Task to complete:
Output each entry in full so that the result matches the data exactly.
Segment Start: The data
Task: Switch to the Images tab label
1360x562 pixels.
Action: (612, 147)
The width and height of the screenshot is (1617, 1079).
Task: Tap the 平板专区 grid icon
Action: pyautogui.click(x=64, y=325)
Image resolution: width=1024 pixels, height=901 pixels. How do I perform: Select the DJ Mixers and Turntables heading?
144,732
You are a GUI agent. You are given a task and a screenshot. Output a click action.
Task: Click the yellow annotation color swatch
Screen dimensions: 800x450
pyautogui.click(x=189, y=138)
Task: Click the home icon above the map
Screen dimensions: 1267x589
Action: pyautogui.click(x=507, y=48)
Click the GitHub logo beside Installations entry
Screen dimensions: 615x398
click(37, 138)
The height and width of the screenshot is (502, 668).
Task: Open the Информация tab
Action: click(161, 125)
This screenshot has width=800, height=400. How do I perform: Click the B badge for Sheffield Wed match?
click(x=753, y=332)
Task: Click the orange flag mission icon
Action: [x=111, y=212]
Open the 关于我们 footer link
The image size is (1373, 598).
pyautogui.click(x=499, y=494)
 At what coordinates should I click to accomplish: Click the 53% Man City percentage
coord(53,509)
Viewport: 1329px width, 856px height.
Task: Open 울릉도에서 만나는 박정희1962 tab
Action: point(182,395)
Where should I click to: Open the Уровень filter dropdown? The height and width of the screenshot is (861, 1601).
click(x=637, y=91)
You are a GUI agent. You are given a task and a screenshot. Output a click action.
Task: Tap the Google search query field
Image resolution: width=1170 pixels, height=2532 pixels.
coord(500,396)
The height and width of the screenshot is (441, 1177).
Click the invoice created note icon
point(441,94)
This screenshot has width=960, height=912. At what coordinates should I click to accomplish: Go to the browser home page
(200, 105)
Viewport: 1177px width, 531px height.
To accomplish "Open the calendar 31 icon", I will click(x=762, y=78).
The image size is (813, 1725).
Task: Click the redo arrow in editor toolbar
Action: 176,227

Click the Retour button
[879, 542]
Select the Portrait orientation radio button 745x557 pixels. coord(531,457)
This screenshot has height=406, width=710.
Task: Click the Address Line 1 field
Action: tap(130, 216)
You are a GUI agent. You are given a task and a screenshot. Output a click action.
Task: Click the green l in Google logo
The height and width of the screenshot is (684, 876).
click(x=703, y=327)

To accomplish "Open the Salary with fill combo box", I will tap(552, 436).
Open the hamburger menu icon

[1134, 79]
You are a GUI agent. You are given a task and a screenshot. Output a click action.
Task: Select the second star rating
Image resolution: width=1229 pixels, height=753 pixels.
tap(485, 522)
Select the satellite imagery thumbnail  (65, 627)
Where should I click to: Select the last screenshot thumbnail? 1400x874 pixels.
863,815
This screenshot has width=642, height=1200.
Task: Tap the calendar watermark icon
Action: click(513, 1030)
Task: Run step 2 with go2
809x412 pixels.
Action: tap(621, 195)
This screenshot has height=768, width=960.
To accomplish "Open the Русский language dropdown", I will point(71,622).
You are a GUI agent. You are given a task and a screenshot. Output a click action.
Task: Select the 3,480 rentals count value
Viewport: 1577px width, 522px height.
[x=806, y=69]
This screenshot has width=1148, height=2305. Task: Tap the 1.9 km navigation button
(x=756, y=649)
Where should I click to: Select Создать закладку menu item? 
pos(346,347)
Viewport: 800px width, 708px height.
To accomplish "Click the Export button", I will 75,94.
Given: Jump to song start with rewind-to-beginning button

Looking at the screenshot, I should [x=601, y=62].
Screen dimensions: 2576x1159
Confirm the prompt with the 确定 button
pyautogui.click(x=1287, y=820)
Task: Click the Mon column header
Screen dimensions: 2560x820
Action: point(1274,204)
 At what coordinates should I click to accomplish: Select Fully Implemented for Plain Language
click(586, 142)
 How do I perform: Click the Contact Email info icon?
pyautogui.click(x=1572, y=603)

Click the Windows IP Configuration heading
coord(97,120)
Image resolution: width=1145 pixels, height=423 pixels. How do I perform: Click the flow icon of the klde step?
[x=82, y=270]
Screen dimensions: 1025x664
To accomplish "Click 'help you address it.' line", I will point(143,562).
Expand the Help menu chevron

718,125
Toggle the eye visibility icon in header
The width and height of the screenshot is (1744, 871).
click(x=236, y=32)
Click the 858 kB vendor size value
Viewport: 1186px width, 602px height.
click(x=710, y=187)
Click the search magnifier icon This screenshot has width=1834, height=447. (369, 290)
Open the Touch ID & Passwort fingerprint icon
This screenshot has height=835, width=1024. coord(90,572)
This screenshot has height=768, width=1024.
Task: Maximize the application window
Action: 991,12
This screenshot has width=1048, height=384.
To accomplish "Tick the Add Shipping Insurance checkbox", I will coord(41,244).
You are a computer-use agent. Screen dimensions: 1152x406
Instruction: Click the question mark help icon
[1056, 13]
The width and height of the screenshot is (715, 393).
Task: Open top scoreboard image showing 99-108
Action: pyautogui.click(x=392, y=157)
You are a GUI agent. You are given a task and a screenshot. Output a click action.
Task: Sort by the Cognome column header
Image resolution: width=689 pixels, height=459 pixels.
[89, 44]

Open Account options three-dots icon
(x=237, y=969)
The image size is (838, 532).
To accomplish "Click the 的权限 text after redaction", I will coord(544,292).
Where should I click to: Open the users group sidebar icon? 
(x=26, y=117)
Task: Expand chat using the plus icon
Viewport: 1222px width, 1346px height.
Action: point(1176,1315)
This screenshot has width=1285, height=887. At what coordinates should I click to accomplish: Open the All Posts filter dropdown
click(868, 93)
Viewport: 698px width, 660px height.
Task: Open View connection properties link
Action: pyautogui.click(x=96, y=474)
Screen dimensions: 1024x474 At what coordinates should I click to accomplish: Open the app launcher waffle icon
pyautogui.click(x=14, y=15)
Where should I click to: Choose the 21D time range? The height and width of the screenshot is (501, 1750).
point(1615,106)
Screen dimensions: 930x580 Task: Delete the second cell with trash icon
Segment End: The data
Written answer:
Task: Switch to the Images tab label
1360x562 pixels.
Action: (612, 147)
The width and height of the screenshot is (1617, 1079).
Task: Tap the 平板专区 grid icon
Action: pyautogui.click(x=64, y=325)
Image resolution: width=1024 pixels, height=901 pixels. How do I perform: Select the DJ Mixers and Turntables heading?
144,732
You are a GUI agent. You are given a task and a screenshot. Output a click action.
Task: Click the yellow annotation color swatch
Screen dimensions: 800x450
pyautogui.click(x=189, y=138)
Task: Click the home icon above the map
Screen dimensions: 1267x589
Action: pyautogui.click(x=507, y=48)
Click the GitHub logo beside Installations entry
Screen dimensions: 615x398
click(37, 138)
The height and width of the screenshot is (502, 668).
Task: Open the Информация tab
Action: click(161, 125)
This screenshot has width=800, height=400. How do I perform: Click the B badge for Sheffield Wed match?
click(x=753, y=332)
Task: Click the orange flag mission icon
Action: [x=111, y=212]
Open the 关于我们 footer link
The image size is (1373, 598).
pyautogui.click(x=499, y=494)
 At what coordinates should I click to accomplish: Click the 53% Man City percentage
coord(53,509)
Viewport: 1329px width, 856px height.
Task: Open 울릉도에서 만나는 박정희1962 tab
Action: point(182,395)
Where should I click to: Open the Уровень filter dropdown? The height and width of the screenshot is (861, 1601).
click(x=637, y=91)
You are a GUI agent. You are given a task and a screenshot. Output a click action.
Task: Tap the Google search query field
Image resolution: width=1170 pixels, height=2532 pixels.
coord(500,396)
The height and width of the screenshot is (441, 1177).
Click the invoice created note icon
point(441,94)
This screenshot has width=960, height=912. At what coordinates should I click to accomplish: Go to the browser home page
(200, 105)
Viewport: 1177px width, 531px height.
To accomplish "Open the calendar 31 icon", I will click(x=762, y=78).
The image size is (813, 1725).
Task: Click the redo arrow in editor toolbar
Action: 176,227

Click the Retour button
[879, 542]
Select the Portrait orientation radio button 745x557 pixels. coord(531,457)
This screenshot has height=406, width=710.
Task: Click the Address Line 1 field
Action: tap(130, 216)
You are a GUI agent. You are given a task and a screenshot. Output a click action.
Task: Click the green l in Google logo
The height and width of the screenshot is (684, 876).
click(x=703, y=327)

To accomplish "Open the Salary with fill combo box", I will tap(552, 436).
Open the hamburger menu icon

[1134, 79]
You are a GUI agent. You are given a task and a screenshot. Output a click action.
Task: Select the second star rating
Image resolution: width=1229 pixels, height=753 pixels.
tap(485, 522)
Select the satellite imagery thumbnail  (65, 627)
Where should I click to: Select the last screenshot thumbnail? 1400x874 pixels.
863,815
This screenshot has width=642, height=1200.
Task: Tap the calendar watermark icon
Action: click(513, 1030)
Task: Run step 2 with go2
809x412 pixels.
Action: tap(621, 195)
This screenshot has height=768, width=960.
To accomplish "Open the Русский language dropdown", I will point(71,622).
You are a GUI agent. You are given a task and a screenshot. Output a click action.
Task: Select the 3,480 rentals count value
Viewport: 1577px width, 522px height.
[x=806, y=69]
This screenshot has width=1148, height=2305. Task: Tap the 1.9 km navigation button
(x=756, y=649)
Where should I click to: Select Создать закладку menu item? 
pos(346,347)
Viewport: 800px width, 708px height.
To accomplish "Click the Export button", I will 75,94.
Given: Jump to song start with rewind-to-beginning button

Looking at the screenshot, I should [x=601, y=62].
Screen dimensions: 2576x1159
Confirm the prompt with the 确定 button
pyautogui.click(x=1287, y=820)
Task: Click the Mon column header
Screen dimensions: 2560x820
Action: point(1274,204)
 At what coordinates should I click to accomplish: Select Fully Implemented for Plain Language
click(586, 142)
 How do I perform: Click the Contact Email info icon?
pyautogui.click(x=1572, y=603)

Click the Windows IP Configuration heading
coord(97,120)
Image resolution: width=1145 pixels, height=423 pixels. How do I perform: Click the flow icon of the klde step?
[x=82, y=270]
Screen dimensions: 1025x664
To accomplish "Click 'help you address it.' line", I will point(143,562).
Expand the Help menu chevron

718,125
Toggle the eye visibility icon in header
The width and height of the screenshot is (1744, 871).
click(x=236, y=32)
Click the 858 kB vendor size value
Viewport: 1186px width, 602px height.
click(x=710, y=187)
Click the search magnifier icon This screenshot has width=1834, height=447. (369, 290)
Open the Touch ID & Passwort fingerprint icon
This screenshot has height=835, width=1024. coord(90,572)
This screenshot has height=768, width=1024.
Task: Maximize the application window
Action: 991,12
This screenshot has width=1048, height=384.
To accomplish "Tick the Add Shipping Insurance checkbox", I will coord(41,244).
You are a computer-use agent. Screen dimensions: 1152x406
Instruction: Click the question mark help icon
[1056, 13]
The width and height of the screenshot is (715, 393).
Task: Open top scoreboard image showing 99-108
Action: pyautogui.click(x=392, y=157)
You are a GUI agent. You are given a task and a screenshot. Output a click action.
Task: Sort by the Cognome column header
Image resolution: width=689 pixels, height=459 pixels.
[89, 44]

Open Account options three-dots icon
(x=237, y=969)
The image size is (838, 532).
To accomplish "Click the 的权限 text after redaction", I will coord(544,292).
Where should I click to: Open the users group sidebar icon? 
(x=26, y=117)
Task: Expand chat using the plus icon
Viewport: 1222px width, 1346px height.
Action: point(1176,1315)
This screenshot has width=1285, height=887. At what coordinates should I click to accomplish: Open the All Posts filter dropdown
click(868, 93)
Viewport: 698px width, 660px height.
Task: Open View connection properties link
Action: pyautogui.click(x=96, y=474)
Screen dimensions: 1024x474 At what coordinates should I click to accomplish: Open the app launcher waffle icon
pyautogui.click(x=14, y=15)
Where should I click to: Choose the 21D time range? The height and width of the screenshot is (501, 1750).
point(1615,106)
Screen dimensions: 930x580 Task: Delete the second cell with trash icon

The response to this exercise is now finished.